## Textauszug:
Die Stadt Krefeld, die sich von Rechtsanwalt Philipp Heinz vertreten ließ, teilte mit: "Wie von der Stadt gefordert, muss die Umweltverträglichkeitsprüfung in einem Planergänzungsverfahren mit dem Ziel einer ergebnisoffenen Entscheidung nachgeholt werden." Die Stadt hatte nach einem Ratsbeschluss das Klageverfahren angestrengt, um im Sinne der Krefelder zu erreichen, dass die Leitung als Erdkabel verlegt oder alternativ weiter weg von der vorhandenen Wohnbebauung im Bereich Tackheide realisiert wird.

Konkret verlangt das Gesetz laut Gericht für Höchstspannungsfreileitungen mit einer Länge zwischen fünf und 15 Kilometern und Nennspannung über 110 Kilovolt eine Vorprüfung, die die Frage klären soll, ob das Vorhaben erhebliche nachteilige Umweltauswirkungen haben kann. Ist dies der Fall, ist eine Umweltverträglichkeitsprüfung (UVP) vorzunehmen. Die Bezirksregierung als Beklagte hatte aber auf Basis eines von Amprion vorgelegten Gutachtens erheblichen Umweltauswirkungen im Hinblick auf die Belastung der Wohnbevölkerung mit elektromagnetischen Feldern verneint, weil nach Ansicht der Behörde die maßgeblichen Grenzwerte unterschritten würden.

SPD-Ratsherr Hengst: "Es hat sich gelohnt, für Krefelder Interessen zu kämpfen"

## Bereitgestellte Daten:
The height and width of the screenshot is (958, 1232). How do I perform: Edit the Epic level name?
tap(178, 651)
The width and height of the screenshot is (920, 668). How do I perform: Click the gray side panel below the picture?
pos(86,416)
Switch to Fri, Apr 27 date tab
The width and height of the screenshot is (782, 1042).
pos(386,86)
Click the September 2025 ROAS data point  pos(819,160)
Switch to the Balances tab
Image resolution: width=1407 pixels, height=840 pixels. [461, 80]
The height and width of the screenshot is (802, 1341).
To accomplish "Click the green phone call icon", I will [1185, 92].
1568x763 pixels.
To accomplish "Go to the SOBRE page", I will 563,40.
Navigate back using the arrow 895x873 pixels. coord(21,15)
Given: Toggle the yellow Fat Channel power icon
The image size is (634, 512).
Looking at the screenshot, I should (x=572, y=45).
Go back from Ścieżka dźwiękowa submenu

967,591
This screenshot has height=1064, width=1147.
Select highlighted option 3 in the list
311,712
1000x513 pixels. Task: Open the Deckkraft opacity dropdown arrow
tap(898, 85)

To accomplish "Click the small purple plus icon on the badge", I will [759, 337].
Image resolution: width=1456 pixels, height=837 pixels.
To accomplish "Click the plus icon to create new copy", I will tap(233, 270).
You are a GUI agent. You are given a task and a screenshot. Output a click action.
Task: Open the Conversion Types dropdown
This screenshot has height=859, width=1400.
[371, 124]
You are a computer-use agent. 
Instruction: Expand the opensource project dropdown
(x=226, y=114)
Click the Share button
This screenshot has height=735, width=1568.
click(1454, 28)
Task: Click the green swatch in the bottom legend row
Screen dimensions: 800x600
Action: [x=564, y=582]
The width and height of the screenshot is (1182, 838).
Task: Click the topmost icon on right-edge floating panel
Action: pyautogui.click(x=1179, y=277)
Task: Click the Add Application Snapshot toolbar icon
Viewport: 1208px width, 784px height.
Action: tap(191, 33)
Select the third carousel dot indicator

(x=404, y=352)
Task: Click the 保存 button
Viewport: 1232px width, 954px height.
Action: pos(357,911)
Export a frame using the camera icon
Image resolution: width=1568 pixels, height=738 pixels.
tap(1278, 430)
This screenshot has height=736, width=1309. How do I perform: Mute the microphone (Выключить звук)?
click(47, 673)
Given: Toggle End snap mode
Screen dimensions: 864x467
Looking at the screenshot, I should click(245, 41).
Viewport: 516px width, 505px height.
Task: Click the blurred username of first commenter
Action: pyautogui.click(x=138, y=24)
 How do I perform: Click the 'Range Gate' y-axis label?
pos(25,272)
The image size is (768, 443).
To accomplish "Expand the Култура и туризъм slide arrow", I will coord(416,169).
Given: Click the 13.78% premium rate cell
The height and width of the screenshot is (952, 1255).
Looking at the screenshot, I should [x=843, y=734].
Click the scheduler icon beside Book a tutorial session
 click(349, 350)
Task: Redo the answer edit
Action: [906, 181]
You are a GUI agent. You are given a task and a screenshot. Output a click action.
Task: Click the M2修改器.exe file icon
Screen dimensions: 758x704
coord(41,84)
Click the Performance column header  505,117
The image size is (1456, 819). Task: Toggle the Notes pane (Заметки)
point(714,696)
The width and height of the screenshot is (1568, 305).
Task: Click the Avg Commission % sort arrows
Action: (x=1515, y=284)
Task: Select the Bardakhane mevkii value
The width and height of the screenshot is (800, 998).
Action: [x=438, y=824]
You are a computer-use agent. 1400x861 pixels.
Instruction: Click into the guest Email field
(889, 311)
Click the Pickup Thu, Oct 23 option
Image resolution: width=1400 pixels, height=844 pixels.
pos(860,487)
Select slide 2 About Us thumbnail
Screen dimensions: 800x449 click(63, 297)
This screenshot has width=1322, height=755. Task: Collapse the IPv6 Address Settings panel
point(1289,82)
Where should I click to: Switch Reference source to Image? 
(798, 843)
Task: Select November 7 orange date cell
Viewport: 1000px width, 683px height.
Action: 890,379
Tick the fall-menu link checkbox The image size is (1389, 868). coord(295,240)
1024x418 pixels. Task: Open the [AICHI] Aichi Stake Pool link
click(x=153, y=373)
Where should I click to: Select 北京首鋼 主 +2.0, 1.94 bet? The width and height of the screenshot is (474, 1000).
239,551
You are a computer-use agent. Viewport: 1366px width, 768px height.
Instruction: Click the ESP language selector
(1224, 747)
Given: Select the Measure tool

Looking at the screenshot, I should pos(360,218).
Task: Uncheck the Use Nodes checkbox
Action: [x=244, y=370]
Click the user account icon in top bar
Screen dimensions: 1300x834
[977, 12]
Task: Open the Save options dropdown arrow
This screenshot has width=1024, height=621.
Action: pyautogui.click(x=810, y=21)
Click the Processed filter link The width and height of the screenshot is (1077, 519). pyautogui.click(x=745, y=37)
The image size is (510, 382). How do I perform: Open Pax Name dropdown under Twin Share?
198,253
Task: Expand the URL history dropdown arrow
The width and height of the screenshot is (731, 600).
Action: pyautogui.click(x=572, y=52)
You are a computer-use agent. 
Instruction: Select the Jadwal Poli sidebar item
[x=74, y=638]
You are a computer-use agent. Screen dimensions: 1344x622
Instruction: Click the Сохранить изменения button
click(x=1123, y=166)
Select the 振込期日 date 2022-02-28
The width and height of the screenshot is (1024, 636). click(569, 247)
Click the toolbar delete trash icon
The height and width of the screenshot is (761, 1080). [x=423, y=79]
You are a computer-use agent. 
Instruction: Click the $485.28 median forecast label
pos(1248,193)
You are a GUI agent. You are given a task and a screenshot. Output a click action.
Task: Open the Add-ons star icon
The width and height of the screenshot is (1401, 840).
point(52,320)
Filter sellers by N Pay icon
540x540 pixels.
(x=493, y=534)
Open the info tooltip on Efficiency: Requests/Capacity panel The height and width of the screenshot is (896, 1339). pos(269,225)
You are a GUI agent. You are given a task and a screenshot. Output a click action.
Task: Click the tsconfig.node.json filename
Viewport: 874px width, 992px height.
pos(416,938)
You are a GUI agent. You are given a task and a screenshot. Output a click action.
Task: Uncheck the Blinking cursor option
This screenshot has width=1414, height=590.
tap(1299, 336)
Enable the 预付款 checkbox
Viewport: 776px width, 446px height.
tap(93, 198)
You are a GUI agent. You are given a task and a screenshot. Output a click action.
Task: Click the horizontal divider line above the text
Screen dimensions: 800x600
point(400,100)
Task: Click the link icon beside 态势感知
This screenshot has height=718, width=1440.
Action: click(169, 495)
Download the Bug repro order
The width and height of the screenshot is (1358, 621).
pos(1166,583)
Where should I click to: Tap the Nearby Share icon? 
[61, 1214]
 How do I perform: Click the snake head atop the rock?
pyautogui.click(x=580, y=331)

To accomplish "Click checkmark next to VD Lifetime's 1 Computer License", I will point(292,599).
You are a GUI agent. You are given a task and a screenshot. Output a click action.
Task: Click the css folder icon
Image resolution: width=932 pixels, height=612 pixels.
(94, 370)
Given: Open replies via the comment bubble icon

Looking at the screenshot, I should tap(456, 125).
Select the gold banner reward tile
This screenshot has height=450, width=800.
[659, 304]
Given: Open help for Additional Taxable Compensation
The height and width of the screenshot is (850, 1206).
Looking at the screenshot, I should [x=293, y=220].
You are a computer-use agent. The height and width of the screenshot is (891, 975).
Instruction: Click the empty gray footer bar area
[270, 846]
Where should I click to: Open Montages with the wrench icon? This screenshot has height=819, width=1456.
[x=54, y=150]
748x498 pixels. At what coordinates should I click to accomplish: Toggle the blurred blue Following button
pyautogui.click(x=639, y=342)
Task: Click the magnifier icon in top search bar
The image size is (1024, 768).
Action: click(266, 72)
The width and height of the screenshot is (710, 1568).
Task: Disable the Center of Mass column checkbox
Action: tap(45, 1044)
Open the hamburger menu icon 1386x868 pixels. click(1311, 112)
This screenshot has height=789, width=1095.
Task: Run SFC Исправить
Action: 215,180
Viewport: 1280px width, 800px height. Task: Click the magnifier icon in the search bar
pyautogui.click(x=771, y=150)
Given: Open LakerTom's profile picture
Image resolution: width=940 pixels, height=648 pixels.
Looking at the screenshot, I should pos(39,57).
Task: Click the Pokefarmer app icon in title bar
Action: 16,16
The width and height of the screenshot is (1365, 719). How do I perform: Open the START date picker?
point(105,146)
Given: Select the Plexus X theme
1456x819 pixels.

## Was zu tun ist:
**a)** Übertrage den Satz „Ist dies der Fall, ist eine Umweltverträglichkeitsprüfung (UVP) vorzunehmen.“ aus dem Text über die Krefelder Stromleitung ins Englische.
**b)** Führe den Text über die Klage der Stadt Krefeld gegen die Stromleitung nach der letzten Zwischenüberschrift mit dem Zitat von SPD-Ratsherr Hengst fort.
Die Daten braucht man für die Bearbeitung nicht.

## Lösungen:
**a)** If this is the case, an environmental impact assessment (EIA) must be carried out.

**b)**
Dem lagen Berechnungen zugrunde, wonach die elektrische Feldstärke an zwei Immissionsorten 4,2 Kilovolt /Meter und 3,8 kV/m erreichte und damit unterhalb des Grenzwerts von 5,0 kV/m blieb. Die Belastung mit elektromagnetischen Feldern auch unterhalb der Grenzwerte sei in Abwägung zu berücksichtigen, urteilten die Richter. Da sich die Immissionen deutlich den Grenzwerten annähern, sei eine "erhebliche nachteilige Umweltauswirkungen" möglich gewesen.

Amprion betonte am Dienstag, dass das Gericht die Rechtsauffassung Amprions "in allen anderen Punkten" bestätigt hat. "Dies gilt zum Beispiel bezüglich der Einhaltung der Grenzwerte für elektromagnetische Felder und Geräusche. Die Entscheidung, kein Erdkabel einzusetzen, wurde ebenfalls bestätigt", erklärte Sprecher Andreas Preuß.

SPD-Ratsherr Jürgen Hengst sagte gestern: "Wir freuen uns, dass das Gericht unsere Auffassung bestätigt. Es hat sich gelohnt, für Krefelder Interessen zu kämpfen."